As per the official account of “Beijing Yizhuang,” the world’s first 28nm embedded RRAM (Resistive Random Access Memory) image quality adjustment chip, developed by Chinese semiconductor company Xianxin Technology in collaboration with domestic research institutes, has achieved mass production in Beijing and has been successfully applied in the high-end series of Mini LED televisions of leading brands in China.

It is reported that this 28nm display chip adopts the “digital chip + embedded RRAM” technology solution. Compared with the mainstream counterpart in the industry, which uses the “TCON + external FLASH memory,”  this chip effectively addresses issues like the high cost of external memory devices and the slow read speed of compensation parameters.

Furthermore, the chip integrates RRAM IP directly on the 28nm process node, enabling lower cost, smaller size, and higher efficiency.

Data shows that this mass-produced 28nm embedded RRAM image quality adjustment chip is not only the first domestically developed 28nm display chip in China but also the world’s first advanced commercial image quality adjustment chip to use 28nm embedded RRAM IP.

It possesses fully independent intellectual property rights.
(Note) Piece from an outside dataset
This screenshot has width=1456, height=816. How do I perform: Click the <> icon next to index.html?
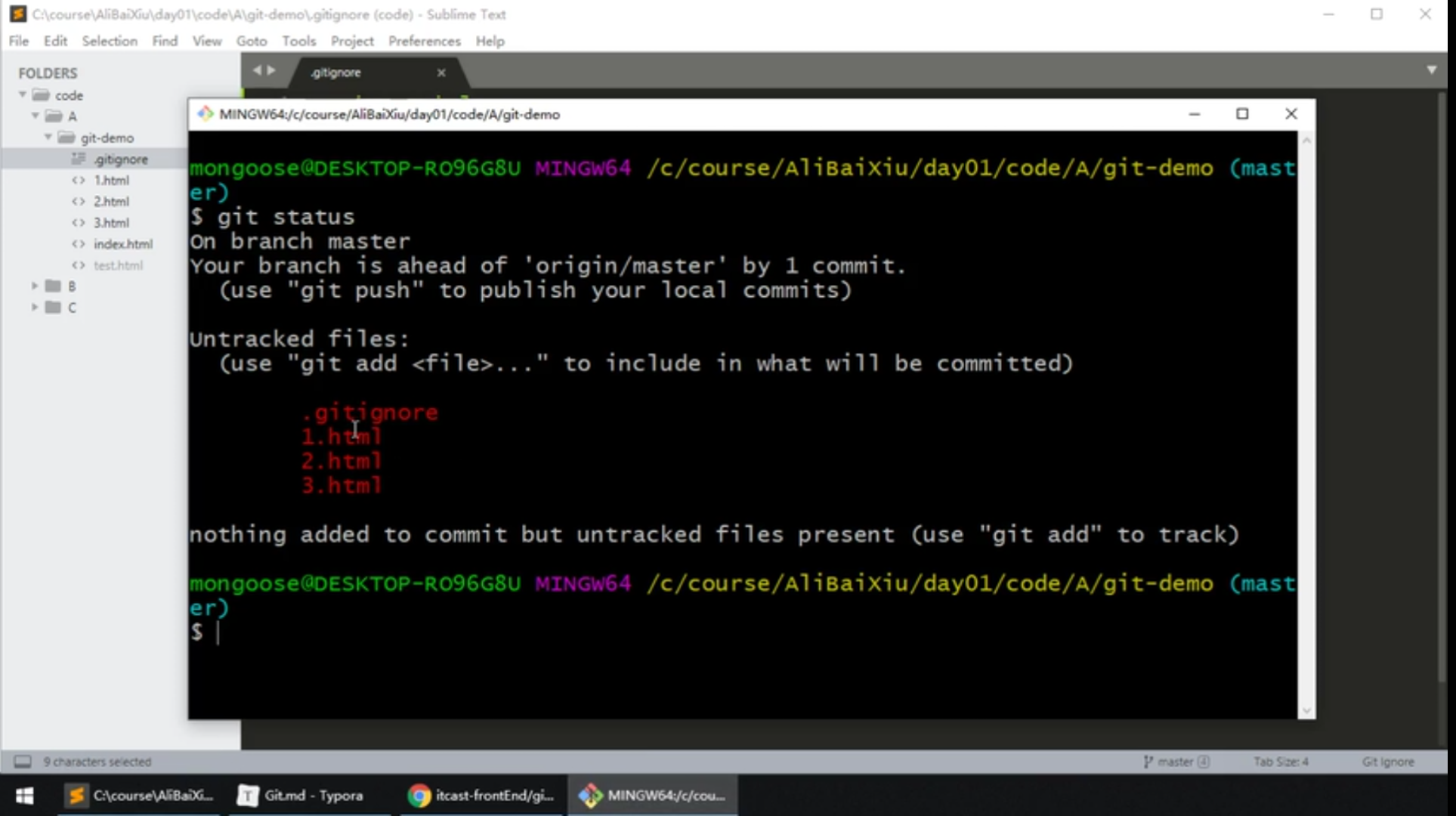(79, 243)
Its built-in RRAM memory module and core RRAM IP technology are derived from the transformation of research institute results, and the image quality adjustment algorithm is independently developed by Xianxin Technology.
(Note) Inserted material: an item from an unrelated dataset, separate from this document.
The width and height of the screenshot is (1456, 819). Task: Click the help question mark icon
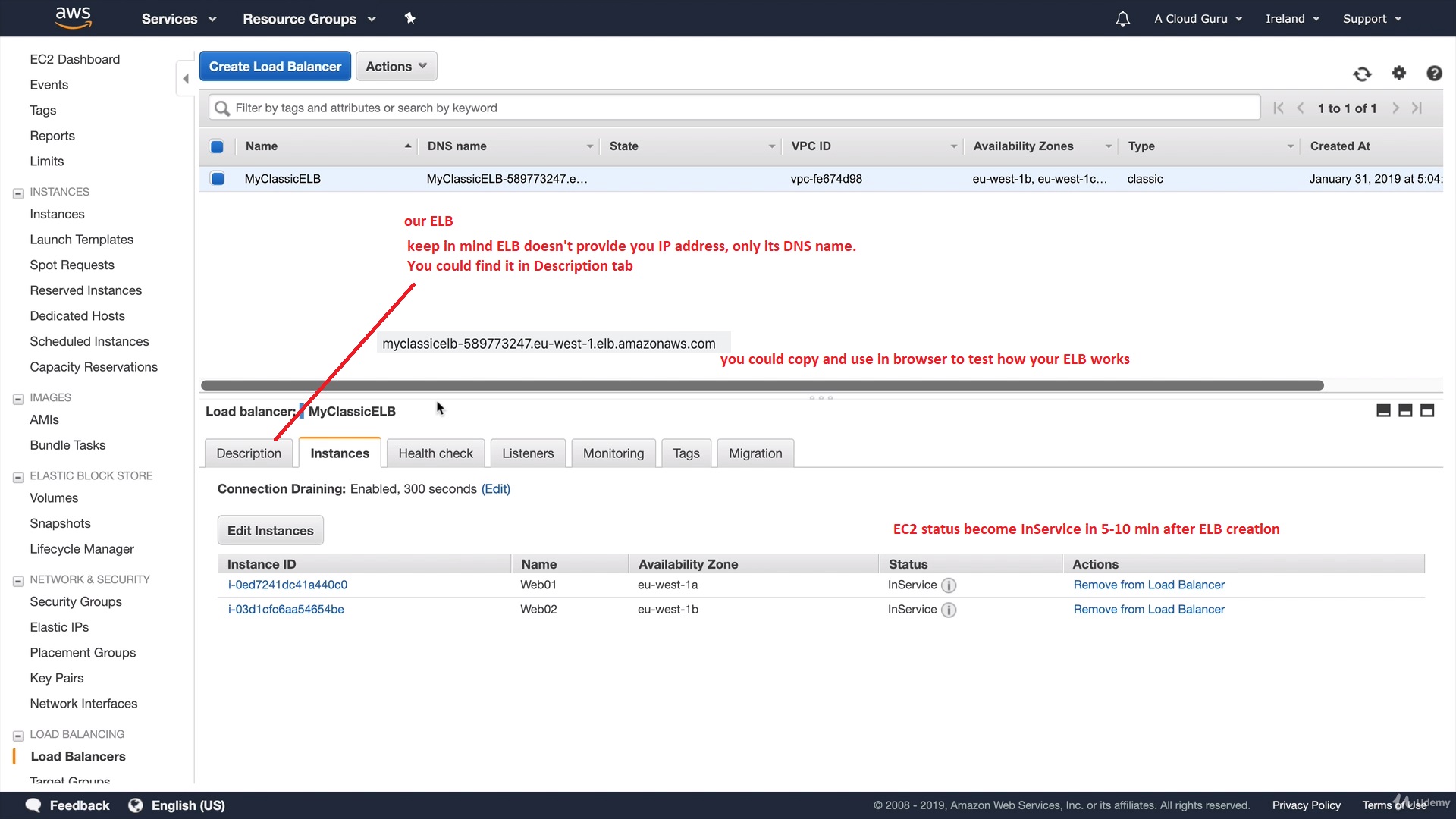coord(1434,73)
• HKPU Develops a 16-bit Quantum Bit Semiconductor Microprocessor Chip

Recently, a research team from Hong Kong Polytechnic University (HKPU) successfully developed the world’s first 16-bit quantum bit semiconductor microprocessor chip, providing a novel solution for simulating large and complex molecular spectra.

HKPU explained that the team used a linear photonic network and compressed vacuum quantum light source to simulate molecular vibration spectra. This 16-bit quantum microprocessor chip is manufactured and integrated on a single chip.

In addition, the research team also developed a complete system, including optoelectronic thermal packaging for the quantum photonic microprocessor chip and control module, driver software and user interface, as well as programmable underlying quantum algorithms. The developed quantum computing system can be applied to different computational models.

The quantum microprocessor can be used to handle complex tasks, such as faster and more accurate simulations of large protein structures or optimizing molecular reactions.

Dr. Zhu Huihui, a postdoctoral researcher and the first author of the research paper, stated that this method can break through traditional limitations, enabling early practical molecular simulations and potentially achieving quantum acceleration in related quantum chemistry applications.

It is reported that, in addition to HKPU, other collaborative institutions include Nanyang Technological University, City University of Hong Kong, Beijing Institute of Technology, Southern University of Science and Technology, Institute of Microelectronics (IME), and Chalmers University of Technology in Sweden.